As Washington tries to figure out ways to mitigate the threats the coronavirus poses to the US economy, President Donald Trump has said he might back a payroll tax cut for workers.

What is the payroll tax?

The payroll tax supports the country’s two biggest safety nets: Social Security and Medicare.

Workers will pay 6.2% on the first $137,700 of their wage and salary income into Social Security this year. And they will pay 1.45% of all their earned income for Medicare. Their employers will match those amounts. If they’re self employed, they pay both the worker and employer shares, but get to deduct the latter.

How would a payroll tax cut work?

No one has proposed any specifics yet. But typically a payroll tax cut applies to the 6.2% tax that goes into Social Security.

And if lawmakers do approve one, it most likely would be in effect for a limited period of time.

Have we ever had a payroll tax cut before?

Yes. In the past decade or so, there have been a few. The first came in the economic recovery package to combat the financial crisis in 2009.

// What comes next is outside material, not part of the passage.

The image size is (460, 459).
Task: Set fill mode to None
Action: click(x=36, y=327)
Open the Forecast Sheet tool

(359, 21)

The so-called Making Work Pay tax credit was worth up to $400 a year for single filers and up to $800 a year for workers who were married filing jointly.

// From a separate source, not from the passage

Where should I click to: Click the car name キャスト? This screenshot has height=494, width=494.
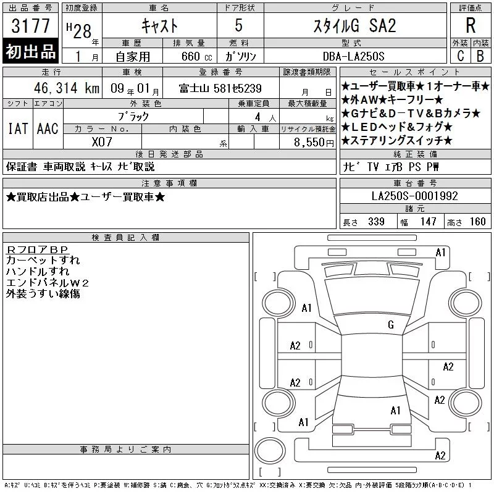point(160,25)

Who has been eligible for the payroll tax cut in the past?

The full Making Work Pay tax credit was only available to people who had modified adjusted gross incomes of up to $75,000 ($150,000 per couple). A partial credit went to those making above those amounts, but no more than $95,000 ($190,000 per couple).

The credit was also refundable, which meant that even very low-income families who didn’t make enough to owe income tax were able to claim it.

When the Making Work Pay credit expired, lawmakers passed a temporary 2 percentage point cut in the Social Security payroll tax, bringing it down to 4.2% for everyone who worked and paid into the Social Security system.

What’s the purpose of a payroll tax cut?

The idea behind a temporary cut – or payroll tax holiday – is to put extra cash into people’s pockets so that they’ll spend more, which can boost the economy. How effective it will be in the face of the coronavirus, which may cause more people to stay home, isn’t clear.